* SUPPLIED TEXT
How to resolve python KeyError while using pathos ParallelPool

259 views Asked by At

I am trying to parallelize my optimization problem with pathos parallelpool and I keep getting the error below. I'm testing this code on my local PC, but my end goal is to move it over to a high performance computing cluster and I learnt parallelpool is a better option than processpool for that:

An error has occured during the function import
Traceback (most recent call last):
  File "/Users/admin/opt/anaconda3/lib/python3.9/site-packages/ppft/__main__.py", line 88, in run
    exec(__fobj)
  File "<string>", line 1, in <module>
NameError: name 'ComponentMap' is not defined
A fatal error has occured during the function execution
Traceback (most recent call last):
  File "/Users/admin/opt/anaconda3/lib/python3.9/site-packages/ppft/__main__.py", line 97, in run
    __f = locals()[ppc.str_(__fname)]
KeyError: 'create_sub_problem'
 An error has occured during the function import
Traceback (most recent call last):
  File "/Users/admin/opt/anaconda3/lib/python3.9/site-packages/ppft/__main__.py", line 88, in run
    exec(__fobj)
  File "<string>", line 1, in <module>
NameError: name 'ComponentMap' is not defined
A fatal error has occured during the function execution
Traceback (most recent call last):
  File "/Users/admin/opt/anaconda3/lib/python3.9/site-packages/ppft/__main__.py", line 97, in run
    __f = locals()[ppc.str_(__fname)]
KeyError: 'create_sub_problem'

Below is the code I'm trying to run (it's quite lengthy):

def create_sub_problem(*args, **kwds):
    
    import pyomo.environ as pyo
    from pyomo.opt import SolverFactory
    from math import pi
    from math import inf
    from time import sleep

    import numpy as np
    import pandas as pd
    import dask
    from dask import delayed

    from math import isnan

    from pathos.pools import ParallelPool

    #-------Data --------------------#

    #Note: Data in file must be stored in a way that every value tallies with the corresponding element number. If an element does not have a specific value, that space shopuld be left blank--#

    #-------Read the majority content of data file-------#
    df_main = pd.read_csv('G&TEP data.csv')

* MATERIAL

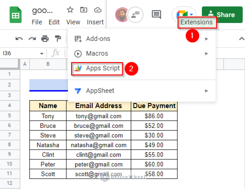Collapse the toolbar with the up chevron
The image size is (245, 189).
(x=241, y=39)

* GIVEN TASK
Condense the paragraph in the forum post that begins "I am trying to parallelize my optimization problem" into a bulleted list that keeps its main facts.

* REPLY
- The poster is parallelizing an optimization problem with pathos ParallelPool and keeps getting an error.
- The code is being tested on a local PC.
- The end goal is to move it to a high performance computing cluster.
- The poster learned that ParallelPool is a better option than ProcessPool for that.